There are so many things I wish I could tell you about now. This is your first season playing basketball--a sport that gave me more frustration, self-doubt, and stress than any other in my days of playing sports. It was also a sport that I lived and breathed by high school, and that I could not get enough of at the very same time. One that I miss to this day and wish I was still playing, actually.

This first season of basketball has been a roller coaster ride for you, and for your Dad and I as well. After your first game, where you did pretty well, you froze in your second game. You came back in the next practice and played harder than I have ever seen you play. You got knocked to the ground and popped right back up again with a tenacity that made me proud. You put up a million shots, 98 percent of which didn't go in, and you did not stop trying.

And, then we came to tonight's game. The first quarter went fine. You didn't score, but made some great defensive moves that even helped your team to score. You put your hands up to ask for the ball, instead of almost hiding from it on offense. And, then you twisted your knee...

And, then you sat out. And, it was obvious to your Dad and me that the knee was fine. But, you still sat out. And, you moaned and you told the coach you just couldn't run. For. The. Rest. Of. The. Game.

And, I know you saw the disappointment on your Dad and my face. I know you didn't know how to handle that. And, the longer you sat out, the more frustrated you saw us become. When the coach pointed out at the end of the game in front of your teammates and the parents that he wanted to put you in and you said you couldn't run, I know that crushed you because it crushed us the same. And, then you came home and melted down completely.

Wildcat, we love you and always will. We know that these are lessons you have to learn on your own. I wish so much that I could be there to whisper in your ear the right way to handle things, but then it wouldn't be called growing up for a reason.

I wish I could hug away your insecurities. I wish that I could somehow prevent you from walking in such a similar path from my own years of growing up. It is painful for me, as your mother, to watch you making the same mistakes that I did. I wish I could give you a mirror that would show you what a gifted and wonderful person you already are to all of those who know you.
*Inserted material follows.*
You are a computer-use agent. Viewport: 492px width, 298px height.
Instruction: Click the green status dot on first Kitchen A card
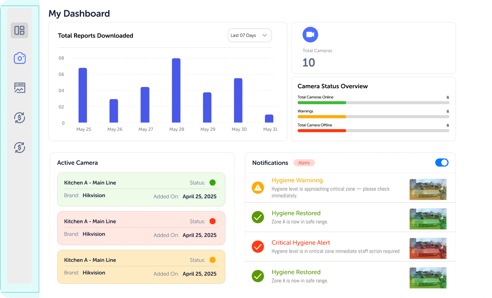click(212, 182)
All I can do is tell you it is OK. That we love you and that the next practice you will give it your all and you will show your coach that you care. I will try to push away my own frustrations with you and build you back up again. I will show you that it is not the end of the world, when you choose the wrong action in a 9-year-old basketball league, because it really is not.

Wildcat, there will be so many more games you play, be it in basketball or in life. There will be times that you feel like you can't get in the game. Times that you play in the game and you wish you did not. Times that you score the winning goal and are so glad that you did. There will be times that you talk yourself out of things that you could have overcome. Successes that you will miss because you didn't believe you deserved them.
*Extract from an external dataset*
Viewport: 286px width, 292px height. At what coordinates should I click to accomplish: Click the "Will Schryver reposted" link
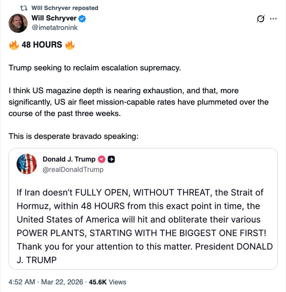click(x=65, y=8)
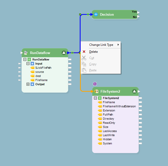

I know. I have done the same.

But, I also know that it is these small lessons that will make you grow into the fine young man that I know you are going to be. Your big heart will stay intact and you will learn these lessons each day until one day you can look back and realize that childhood was not so bad. You will have the wisdom to see that sitting out and faking an injury made you realize that your team does need you. That you deserve to be a part of that exciting come-back win. That you ARE good enough to play and you are only cheating yourself when you choose to sit out.

Most of all, Wildcat, I want you to know that nothing will change our love for you. And, I hope that your love for yourself only grows and grows. If I could have been a little bird sitting on your shoulder tonight during that long game from the bench, well, that's what I would have whispered to you. That and I love you more than anything, my beautiful boy.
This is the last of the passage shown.